Impossível pacificar a ARENA
A última sessão ordinária da Câmara Municipal de Dourados transcorreu num clima de muita paz, como há muito não se via. Foi para muitos ouvintes da Rádio Clube uma grande decepção porque na realidade parece que o povo gosta mesmo é de barulho, de ataques e defesas, não importando se estes constituem-se em autênticos debates políticos ou em meras acusações de ordem estritamente pessoal.

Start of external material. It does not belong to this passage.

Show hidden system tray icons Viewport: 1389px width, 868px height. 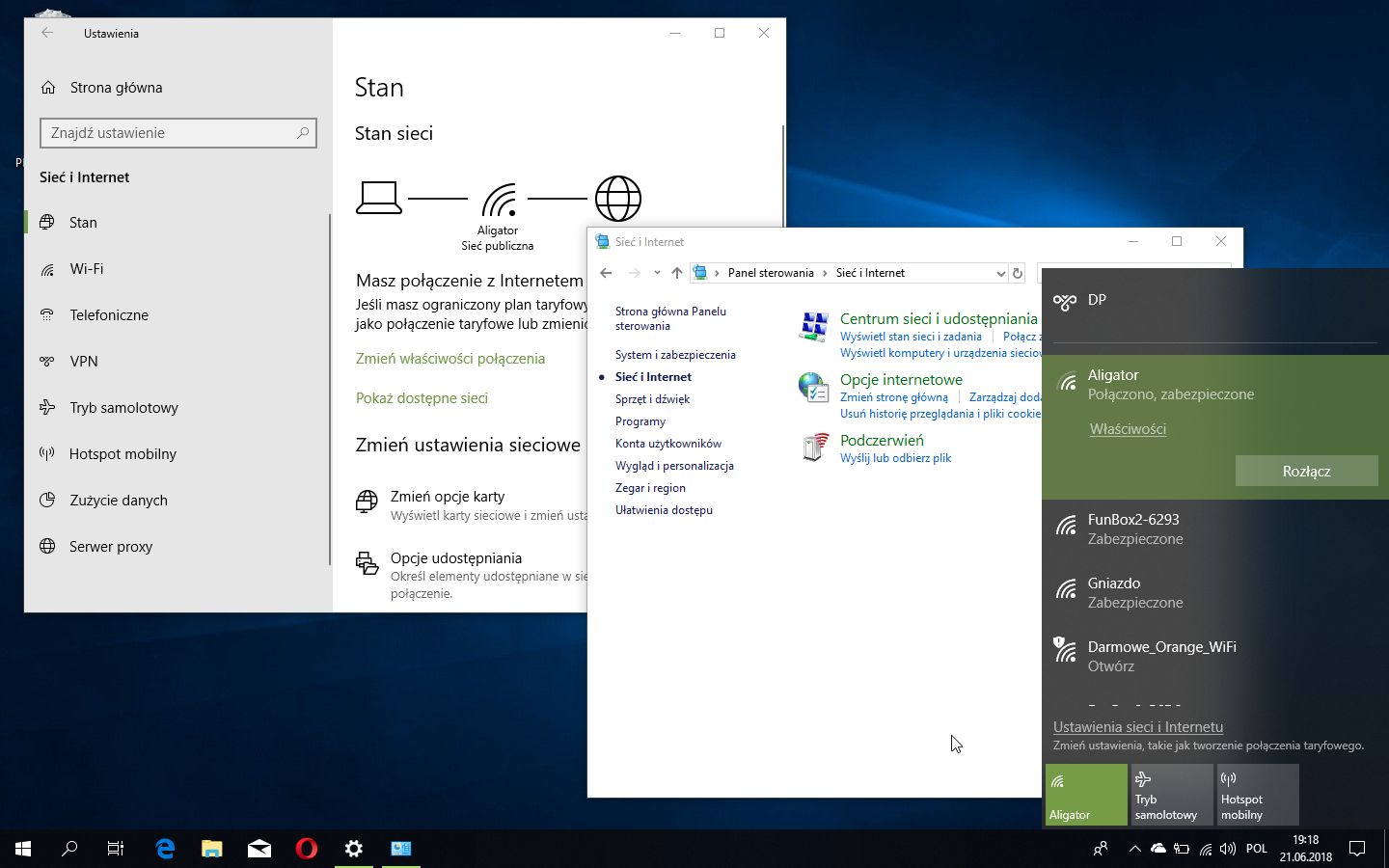tap(1134, 849)
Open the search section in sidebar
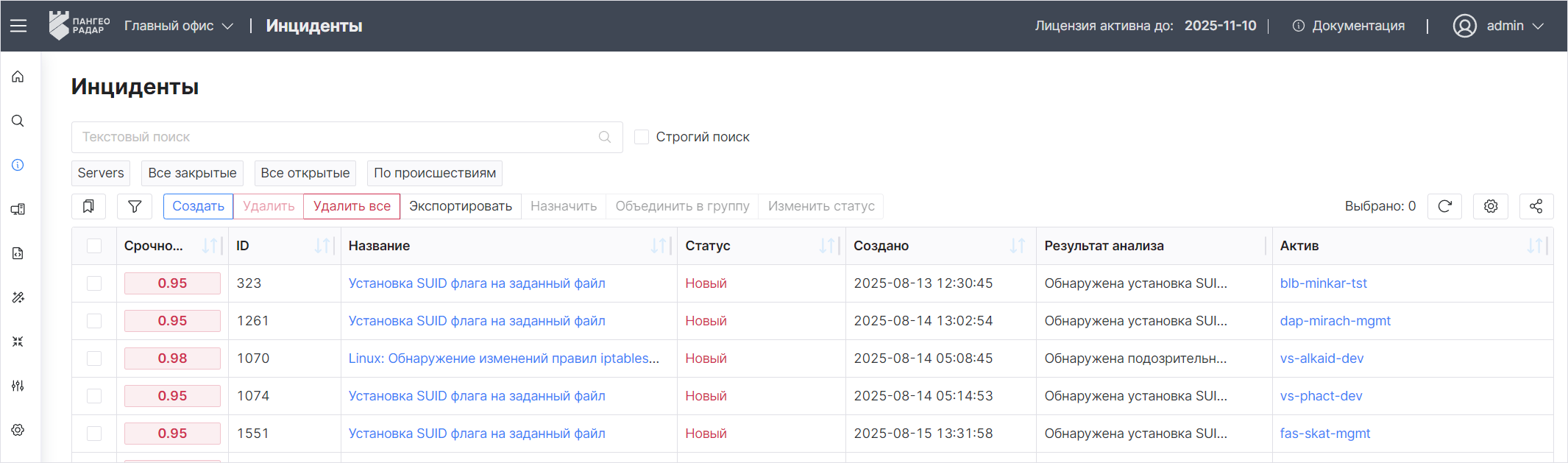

Para outros, mais preocupados com um trabalho sério e dinâmico do Legislativo em prol dos legítimos interesses da comunidade, marcou-se na última sessão o início de uma era de concórdia que só poderá redundar em benefícios a Dourados.
Não acreditamos, sinceramente, que possa haver pacificação em nenhum dos dois partidos existentes atualmente no Brasil. Nem MDB nem Arena reúnem condições para constituírem-se em partidos políticos realmente unidos em tornos de ideais e objetivos comuns, porque ambos congregam elementos oriundos de extintos partidos políticos que tinham de 1945 – época em a maioria deles foram criados – até 1964 – anos em que foram liquidados – solidificado uma verdadeira filosofia partidária.
No nível nacional abundam os exemplos de facções dentro da ARENA que se degladiam como se desconhecessem o significado da sigla que é Aliança Revogadora Nacional e não os antigos palcos de lutas dos gladiadores. Os dissidentes aumentam: Severo, Castro, Euler, Magalhães e tantos outros que, se unidos, formariam um partido de grande expressão.
Dourados não constitui uma exceção à regra.
Duas facções existem e isso não constitui segredo para ninguém; uma liderada pelo ex-prefeito, João da Câmara e outra liderada pelo atual, Dr. José Elias Moreira. Não é segredo também que estas duas alas constituem, na verdade, dois partidos distintos e que só coexistem por força das circunstâncias.
O que pode ter havido então pode ser considerado um acordo de cavalheiros, expectativa de melhores dias para Dourados e é isso que, no fundo, interessa porque o povo escolheu seus representantes para trabalharem em benefício de toda a comunidade.